#### [Passage]
○ ○ ○ ○ ○

Cybersecurity: Why it matters in M&A Transactions

30 May 2018 | newsletters

At a time when we are all dependent on our IT systems and when digital assets are of central importance, cybersecurity is one of the most critical aspects to protect our businesses, know-how and data from being stolen, disclosed, deleted and/or manipulated.

In light of the global threats that potentially could affect every business ("no one is safe"), public regulators have started adopting regulations on cybersecurity (e.g. the Austrian Financial Market Authority published guidelines for IT security in financial institutions). In addition, the GDPR specifically deals with data breach issues.[1] Still, it feels that awareness of cybersecurity issues is lacking. This is particularly true for private M&A transactions.

A recent regulation of the New York Department of Financial Services ("NYDFS") now specifically addresses cybersecurity risks in M&A transactions. The NYDFS's regulation was issued in the context of the 2014 large-scale data breach of Yahoo! and Yahoo!'s failure to disclose the breach[2] until September 2016, shortly before the sale of its operating unit to Verizon Communications Inc. The non-disclosure of the 2014 data breach had a direct impact on the sale, i.e. Yahoo! and Verizon agreed to a USD 350 million reduction in the acquisition price, among other things because Yahoo! had positively represented to Verizon in the publicly available stock purchase agreement that, to the best of its knowledge, there had been no security breaches[3].

In its FAQ, the NYDFS now has clarified the importance of cybersecurity also in M&A transactions: "when Covered Entities[4] are acquiring or merging with a new company, Covered Entities will need to do a factual analysis of how these regulatory requirements apply to that particular acquisition. Some important considerations include, but are not limited to, what business the acquired company engages in, the target company's risk for cybersecurity including its availability of PII, the safety and soundness of the Covered Entity, and the integration of data systems. The [NYDFS] emphasizes that Covered Entities need to have a serious due diligence process and cybersecurity should be a priority when considering any new acquisitions."

Now, the NYDFS regulation underlines that cybersecurity has become an issue to be also considered in M&A processes, namely in the due diligence and in the transaction documents.

Cybersecurity Due Diligence

The scope of cybersecurity due diligence needs to be assessed on a case-by-case basis. Still, the following categories could serve as a guideline for structuring (at least the first phase of) the cybersecurity due diligence process:

Status quo assessment

At first, acquirers need to assess which data and other digital assets are important to the business of the target company and how the target company processes and stores such data.

Assessment of internal rules and regulations

The target company should have internal rules and regulations on how to protect its digital assets. Acquirers should assess (i) whether such internal rules and regulations are appropriate in the circumstances and meet industry standards, and (ii) whether or not the target company has effectively implemented such rules and regulations (i.e. do they regularly train their employees? Are security measures actually implemented? Are they aware of any non-compliances?). It is very important to assess whether the target company is properly prepared to identify cyberattacks and to respond within the relevant timeframes[5].

○ ○ ○ ○ ○

#### [Record extracts]

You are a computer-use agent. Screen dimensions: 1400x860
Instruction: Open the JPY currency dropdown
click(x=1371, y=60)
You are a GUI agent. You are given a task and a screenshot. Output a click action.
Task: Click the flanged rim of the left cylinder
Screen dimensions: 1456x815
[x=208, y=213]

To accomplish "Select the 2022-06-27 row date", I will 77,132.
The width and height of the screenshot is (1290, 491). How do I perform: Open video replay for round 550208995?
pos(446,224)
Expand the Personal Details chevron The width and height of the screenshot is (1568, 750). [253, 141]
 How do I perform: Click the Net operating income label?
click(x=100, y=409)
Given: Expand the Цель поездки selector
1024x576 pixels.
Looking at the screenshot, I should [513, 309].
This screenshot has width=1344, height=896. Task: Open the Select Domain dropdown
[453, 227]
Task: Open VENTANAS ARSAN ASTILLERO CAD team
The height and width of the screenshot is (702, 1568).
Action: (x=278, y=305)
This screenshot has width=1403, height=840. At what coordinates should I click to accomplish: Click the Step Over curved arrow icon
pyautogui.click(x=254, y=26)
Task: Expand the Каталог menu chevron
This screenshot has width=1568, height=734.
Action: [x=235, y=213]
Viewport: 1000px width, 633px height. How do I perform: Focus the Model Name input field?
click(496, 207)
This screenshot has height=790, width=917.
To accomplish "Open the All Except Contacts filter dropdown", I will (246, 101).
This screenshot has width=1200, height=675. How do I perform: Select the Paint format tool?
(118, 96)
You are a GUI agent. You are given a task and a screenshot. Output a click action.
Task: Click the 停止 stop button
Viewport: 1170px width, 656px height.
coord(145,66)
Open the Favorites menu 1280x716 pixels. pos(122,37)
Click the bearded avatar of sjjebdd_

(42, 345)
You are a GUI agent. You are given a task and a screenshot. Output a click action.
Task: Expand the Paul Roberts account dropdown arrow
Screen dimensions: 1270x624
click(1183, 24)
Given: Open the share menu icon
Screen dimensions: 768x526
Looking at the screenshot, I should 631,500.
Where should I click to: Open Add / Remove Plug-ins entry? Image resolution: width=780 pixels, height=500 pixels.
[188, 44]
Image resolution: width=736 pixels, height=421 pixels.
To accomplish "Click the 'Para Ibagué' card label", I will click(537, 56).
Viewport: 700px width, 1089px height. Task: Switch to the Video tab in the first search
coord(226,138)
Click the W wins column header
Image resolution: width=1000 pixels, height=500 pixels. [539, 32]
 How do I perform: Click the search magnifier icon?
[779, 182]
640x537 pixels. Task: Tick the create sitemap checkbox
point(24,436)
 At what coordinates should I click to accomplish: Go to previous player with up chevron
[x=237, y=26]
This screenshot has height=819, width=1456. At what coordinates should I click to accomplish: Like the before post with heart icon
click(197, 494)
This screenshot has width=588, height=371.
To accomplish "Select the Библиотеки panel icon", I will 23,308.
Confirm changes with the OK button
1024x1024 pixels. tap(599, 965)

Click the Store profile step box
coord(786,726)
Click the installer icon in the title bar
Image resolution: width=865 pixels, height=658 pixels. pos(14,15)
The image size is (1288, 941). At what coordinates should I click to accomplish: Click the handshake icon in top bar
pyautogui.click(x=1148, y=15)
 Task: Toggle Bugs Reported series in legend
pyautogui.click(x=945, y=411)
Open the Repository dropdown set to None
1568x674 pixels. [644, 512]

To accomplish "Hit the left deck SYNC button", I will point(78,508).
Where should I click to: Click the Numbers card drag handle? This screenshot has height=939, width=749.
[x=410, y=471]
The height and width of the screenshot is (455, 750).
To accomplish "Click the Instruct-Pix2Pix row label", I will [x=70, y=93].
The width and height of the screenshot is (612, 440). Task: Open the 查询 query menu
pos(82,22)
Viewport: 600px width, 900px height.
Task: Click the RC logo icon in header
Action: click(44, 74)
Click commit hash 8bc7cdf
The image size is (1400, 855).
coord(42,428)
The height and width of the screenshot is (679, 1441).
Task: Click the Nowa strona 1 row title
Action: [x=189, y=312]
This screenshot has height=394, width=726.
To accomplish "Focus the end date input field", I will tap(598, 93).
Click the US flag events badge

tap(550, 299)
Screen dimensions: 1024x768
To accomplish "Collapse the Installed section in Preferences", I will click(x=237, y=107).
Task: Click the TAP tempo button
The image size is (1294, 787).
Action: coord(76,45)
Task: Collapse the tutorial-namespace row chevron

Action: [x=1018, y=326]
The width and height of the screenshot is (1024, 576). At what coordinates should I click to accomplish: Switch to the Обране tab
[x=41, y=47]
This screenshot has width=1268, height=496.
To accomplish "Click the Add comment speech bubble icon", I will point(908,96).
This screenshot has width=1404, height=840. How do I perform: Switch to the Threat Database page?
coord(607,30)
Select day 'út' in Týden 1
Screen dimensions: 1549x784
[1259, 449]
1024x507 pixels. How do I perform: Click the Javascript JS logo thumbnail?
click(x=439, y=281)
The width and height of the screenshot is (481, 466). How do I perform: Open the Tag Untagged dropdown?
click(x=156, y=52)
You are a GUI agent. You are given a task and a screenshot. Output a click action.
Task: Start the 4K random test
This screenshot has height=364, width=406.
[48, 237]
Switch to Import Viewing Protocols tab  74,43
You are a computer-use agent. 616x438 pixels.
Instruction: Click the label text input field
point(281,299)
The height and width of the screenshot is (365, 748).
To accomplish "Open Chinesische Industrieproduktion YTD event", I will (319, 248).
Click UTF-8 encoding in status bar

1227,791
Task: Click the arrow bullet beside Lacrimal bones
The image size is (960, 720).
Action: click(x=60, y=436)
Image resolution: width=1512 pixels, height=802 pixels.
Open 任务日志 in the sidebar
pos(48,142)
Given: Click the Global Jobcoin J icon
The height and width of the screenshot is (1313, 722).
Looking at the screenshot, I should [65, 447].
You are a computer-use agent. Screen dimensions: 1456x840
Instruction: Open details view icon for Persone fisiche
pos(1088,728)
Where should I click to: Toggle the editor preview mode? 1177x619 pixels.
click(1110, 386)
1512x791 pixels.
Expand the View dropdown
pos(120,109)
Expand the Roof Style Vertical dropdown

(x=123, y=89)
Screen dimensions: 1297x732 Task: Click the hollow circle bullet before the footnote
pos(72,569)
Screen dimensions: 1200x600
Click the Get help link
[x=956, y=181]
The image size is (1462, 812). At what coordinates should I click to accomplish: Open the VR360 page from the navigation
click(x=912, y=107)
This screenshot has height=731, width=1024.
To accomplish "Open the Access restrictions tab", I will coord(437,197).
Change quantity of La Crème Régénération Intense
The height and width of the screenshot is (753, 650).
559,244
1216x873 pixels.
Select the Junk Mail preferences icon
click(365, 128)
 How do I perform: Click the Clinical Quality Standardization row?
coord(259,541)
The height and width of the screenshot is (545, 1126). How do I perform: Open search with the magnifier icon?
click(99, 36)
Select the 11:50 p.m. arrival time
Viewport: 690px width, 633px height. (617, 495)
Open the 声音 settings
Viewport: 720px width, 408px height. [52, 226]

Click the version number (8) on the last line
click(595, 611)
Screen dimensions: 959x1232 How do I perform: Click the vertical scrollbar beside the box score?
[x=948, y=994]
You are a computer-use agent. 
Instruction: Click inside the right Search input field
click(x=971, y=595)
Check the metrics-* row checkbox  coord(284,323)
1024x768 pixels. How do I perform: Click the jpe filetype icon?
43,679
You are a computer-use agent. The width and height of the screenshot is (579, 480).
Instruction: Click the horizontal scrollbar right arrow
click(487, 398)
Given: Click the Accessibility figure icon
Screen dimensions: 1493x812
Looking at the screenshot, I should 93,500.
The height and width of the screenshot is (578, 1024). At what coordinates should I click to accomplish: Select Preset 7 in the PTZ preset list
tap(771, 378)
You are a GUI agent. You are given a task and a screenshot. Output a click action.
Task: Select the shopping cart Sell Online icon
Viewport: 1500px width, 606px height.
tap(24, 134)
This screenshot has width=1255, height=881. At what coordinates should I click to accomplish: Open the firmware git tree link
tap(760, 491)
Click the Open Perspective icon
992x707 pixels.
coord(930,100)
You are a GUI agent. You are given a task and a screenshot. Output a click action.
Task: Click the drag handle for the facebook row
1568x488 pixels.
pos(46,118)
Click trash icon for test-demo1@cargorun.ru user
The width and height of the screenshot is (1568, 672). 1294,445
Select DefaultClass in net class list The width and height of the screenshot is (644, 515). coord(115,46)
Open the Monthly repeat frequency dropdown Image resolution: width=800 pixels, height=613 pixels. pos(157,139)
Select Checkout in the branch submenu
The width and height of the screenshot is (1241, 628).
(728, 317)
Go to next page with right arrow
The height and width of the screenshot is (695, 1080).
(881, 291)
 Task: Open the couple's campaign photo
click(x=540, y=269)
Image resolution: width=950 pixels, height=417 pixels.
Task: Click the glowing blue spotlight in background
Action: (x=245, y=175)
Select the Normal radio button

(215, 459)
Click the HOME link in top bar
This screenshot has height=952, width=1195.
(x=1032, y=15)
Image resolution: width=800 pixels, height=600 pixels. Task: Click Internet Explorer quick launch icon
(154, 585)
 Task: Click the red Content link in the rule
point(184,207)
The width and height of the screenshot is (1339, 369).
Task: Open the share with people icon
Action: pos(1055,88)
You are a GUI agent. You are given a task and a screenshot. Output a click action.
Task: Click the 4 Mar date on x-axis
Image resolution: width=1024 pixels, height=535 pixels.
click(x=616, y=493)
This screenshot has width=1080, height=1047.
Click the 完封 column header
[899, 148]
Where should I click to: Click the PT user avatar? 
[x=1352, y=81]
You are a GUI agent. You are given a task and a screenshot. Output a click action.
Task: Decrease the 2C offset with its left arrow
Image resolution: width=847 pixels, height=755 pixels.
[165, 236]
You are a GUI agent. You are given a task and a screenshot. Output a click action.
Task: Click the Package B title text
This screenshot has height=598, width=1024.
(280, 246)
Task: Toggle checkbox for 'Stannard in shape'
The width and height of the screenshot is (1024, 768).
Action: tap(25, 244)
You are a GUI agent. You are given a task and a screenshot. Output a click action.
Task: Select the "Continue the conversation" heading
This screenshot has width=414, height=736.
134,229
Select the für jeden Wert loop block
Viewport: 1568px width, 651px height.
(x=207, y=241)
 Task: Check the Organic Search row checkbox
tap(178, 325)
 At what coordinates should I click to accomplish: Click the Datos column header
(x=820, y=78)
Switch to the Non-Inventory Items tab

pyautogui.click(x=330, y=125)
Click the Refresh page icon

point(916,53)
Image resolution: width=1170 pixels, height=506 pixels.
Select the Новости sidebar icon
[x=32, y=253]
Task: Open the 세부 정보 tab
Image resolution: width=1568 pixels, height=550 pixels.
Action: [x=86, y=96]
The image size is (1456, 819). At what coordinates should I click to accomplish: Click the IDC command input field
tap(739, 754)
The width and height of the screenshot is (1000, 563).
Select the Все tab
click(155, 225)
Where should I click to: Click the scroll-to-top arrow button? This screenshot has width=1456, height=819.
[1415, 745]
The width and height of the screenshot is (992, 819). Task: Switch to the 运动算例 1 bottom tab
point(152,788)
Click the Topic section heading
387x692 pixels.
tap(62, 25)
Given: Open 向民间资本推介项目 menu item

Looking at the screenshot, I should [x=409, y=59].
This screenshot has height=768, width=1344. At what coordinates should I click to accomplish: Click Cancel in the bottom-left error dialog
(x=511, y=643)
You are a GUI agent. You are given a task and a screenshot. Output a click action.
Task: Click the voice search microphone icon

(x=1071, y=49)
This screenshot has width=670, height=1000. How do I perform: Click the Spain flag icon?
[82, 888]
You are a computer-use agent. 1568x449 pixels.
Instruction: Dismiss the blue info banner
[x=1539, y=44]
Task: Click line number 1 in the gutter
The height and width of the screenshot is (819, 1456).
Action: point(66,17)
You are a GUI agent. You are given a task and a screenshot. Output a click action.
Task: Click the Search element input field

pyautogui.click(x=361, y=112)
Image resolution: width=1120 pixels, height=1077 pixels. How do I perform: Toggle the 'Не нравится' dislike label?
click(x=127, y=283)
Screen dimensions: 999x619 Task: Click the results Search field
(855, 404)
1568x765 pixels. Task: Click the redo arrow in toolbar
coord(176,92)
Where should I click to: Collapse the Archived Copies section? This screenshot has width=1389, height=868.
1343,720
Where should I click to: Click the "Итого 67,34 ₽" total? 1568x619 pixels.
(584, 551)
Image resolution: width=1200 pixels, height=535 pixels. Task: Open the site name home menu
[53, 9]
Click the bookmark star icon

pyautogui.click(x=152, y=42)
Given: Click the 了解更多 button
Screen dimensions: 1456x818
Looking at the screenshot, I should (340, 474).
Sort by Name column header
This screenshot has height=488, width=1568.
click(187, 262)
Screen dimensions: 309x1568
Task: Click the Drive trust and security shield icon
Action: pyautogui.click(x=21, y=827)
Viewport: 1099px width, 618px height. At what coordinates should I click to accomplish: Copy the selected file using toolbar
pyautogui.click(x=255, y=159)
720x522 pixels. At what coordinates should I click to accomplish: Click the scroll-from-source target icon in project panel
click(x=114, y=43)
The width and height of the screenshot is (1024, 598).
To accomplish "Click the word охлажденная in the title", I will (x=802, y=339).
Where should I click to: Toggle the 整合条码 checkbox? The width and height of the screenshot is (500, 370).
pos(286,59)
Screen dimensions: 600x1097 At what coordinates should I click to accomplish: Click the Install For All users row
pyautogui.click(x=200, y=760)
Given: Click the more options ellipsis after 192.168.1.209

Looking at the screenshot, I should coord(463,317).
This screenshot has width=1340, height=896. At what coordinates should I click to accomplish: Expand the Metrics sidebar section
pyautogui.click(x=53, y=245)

○ ○ ○ ○ ○

#### [Problem description]
How would the newsletter on cybersecurity in M&A transactions continue after its last paragraph? Write the next part.

#### [Task result]
Assessment of compliance with external regulations

Where applicable, acquirers should assess the target company's compliance with any external regulations governing cybersecurity issues.

Assessment of third-party relationships

Acquirers should investigate all (relevant/material) third-party relationships of the target company and assess whether the agreements with any vendors and other suppliers and contractors have appropriate contractual protection in place that ensure that the third party properly deals with the target company's data and has (at least) appropriate IT security systems in place. Third-party contracts should also provide for contractual notification obligations and emergency response mechanisms, as well as audit rights for the target company to verify compliance with the foregoing.

Assessment of past security breaches

Most importantly, acquirers should confirm with the target company whether there have been any past (known) security breaches and if yes, assess their scope and impact, e.g. what information has been obtained? Which information has been manipulated? Has the company complied with mandatory reporting/disclosure obligations? How did the company react to the breach? Has the leak been fixed?

If no breach has yet been identified, acquirers should ask for specific (positive) confirmation. However, acquirers must also acknowledge that businesses are often unaware that an attack has occurred or is still ongoing.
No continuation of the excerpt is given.